Arable Farming: Navigating no deal risks

Tom Bradshaw_56094

In his column for Arable Farming magazine, NFU combinable crops board chairman Tom Bradshaw explores the risks of leaving the EU without a deal to the arable sector.

Managing risk is a key attribute of arable farming with weather, markets and of course politics creating uncertainty and easily derailing short-term plans.

The very real threat of a no deal Brexit magnifies the uncertainty emerging from Brexit, making it impossible to put definitive plans in place. Instead the approach has to be around flexibility and agility. This enables both business and policy to react to what will be quickly emerging issues.

There are various forms that a no deal Brexit could take, but would likely fall between two goalposts – full WTO or Unilateral Liberalisation. In both of these scenarios, the UK would face tariffs on exports of wheat, barley and oats. For wheat and barley, to secure trade into the EU, we would need to compete for quota with other third countries, and pay €12/t and €16/t respectfully for wheat and barley. Outside of these quotas, tariffs shoot up to €95/t and €93/t - this would rule out trade to the EU. Typically, these quotas aren’t fully utilised, but there are years where they do become exhausted.

For wheat, after three seasons of being a net-importer, there is a risk that 2019/20 would require a higher level of exports.
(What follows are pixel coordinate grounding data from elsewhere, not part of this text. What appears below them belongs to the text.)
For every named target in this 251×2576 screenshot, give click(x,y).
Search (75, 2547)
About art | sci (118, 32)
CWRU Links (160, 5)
AHDB forecasts point to a higher wheat area for harvest 2019. This combined with a return to more normal yields and poor ethanol demand would force the surplus to grow. Barley is a little more definitive, but just as concerning as we should be expected to remain firm exporters as we have in recent years.

Based on typical production levels and a market needing to export, tariffs on exports to the EU could cost the UK arable sector more than £300 Million.
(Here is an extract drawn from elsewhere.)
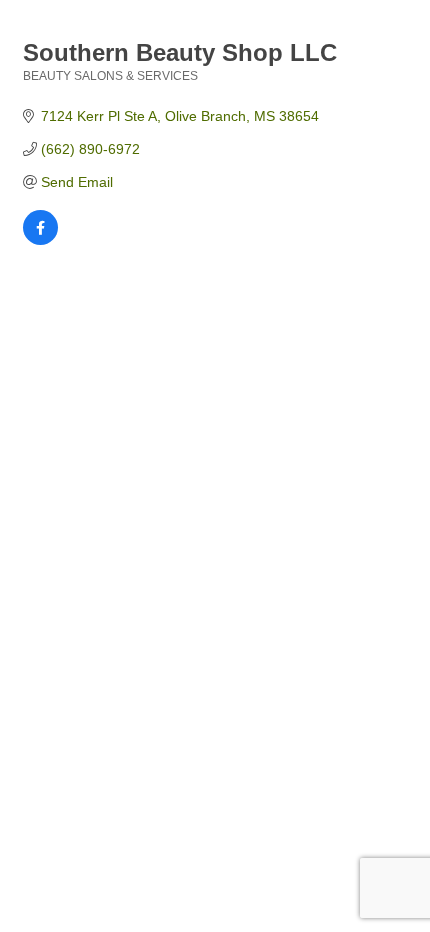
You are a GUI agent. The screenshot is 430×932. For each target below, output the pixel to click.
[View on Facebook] (40, 240)
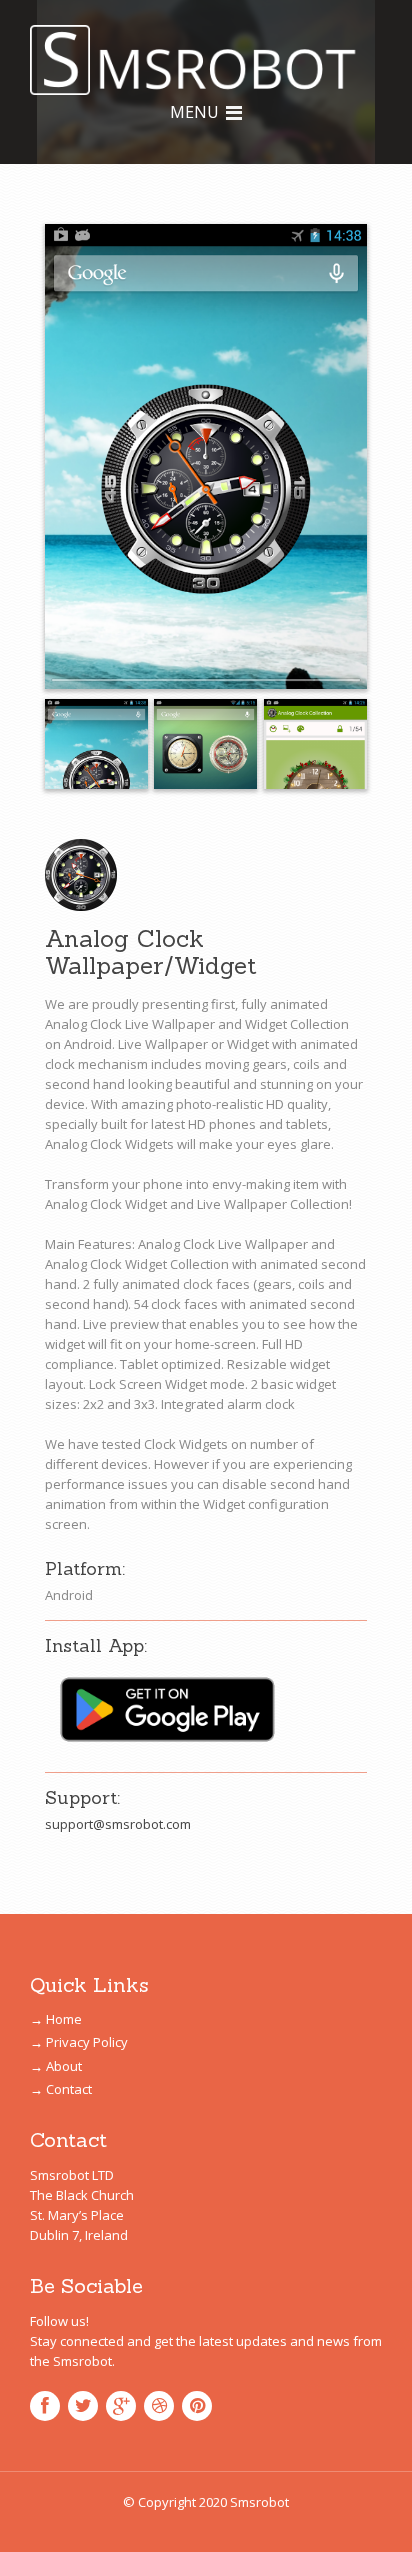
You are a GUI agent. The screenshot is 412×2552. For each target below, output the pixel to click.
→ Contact (61, 2089)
Some of this could be offset by reciprocal tariffs on the wheat that the UK imports, but assuming this would happen, would be dangerous. The extreme Unilateral Liberalisation scenario would see the UK paying export tariffs, but not implementing import equivalents. This would have consequences for the arable sector through direct import competition, but also indirectly given the implications for the livestock sector.

From a policy perspective, Unilateral Liberalisation contradicts the high regulatory baseline imposed upon the domestic farming industry. Essentially, an undermining of the baseline by imports and exporting the environmental footprint out of sight and control of the UK.

As the risk of no deal becomes greater, and if indeed it becomes reality, it will be critical that policy makers are aware of the ongoing market situation to understand if we’ll have a wheat surplus, for example, and what measures will be needed to underpin farm businesses.

It is unlikely that hard market interventions of the past will be either deliverable in the time available or politically acceptable at the WTO level. Instead, allowing the market to function whilst supporting farmers over tariff walls, which are a political issue, will be the likely path.

The timing of a no deal Brexit, coincides with the crop growing season. As such, there is concern about the flow of key inputs onto farm. This is as much about helping imported products navigate what could be a chaotic border as it is the specific policy. Relying on last minute ordering and delivery both risk key crop application timings being missed. Instead, planning needs as much as possible and ongoing dialogue with multiple suppliers is advised.

From a grain marketing point of view, cash flow planning will be key to avoid being a forced spot selling in either the no deal aftermath or the longer term.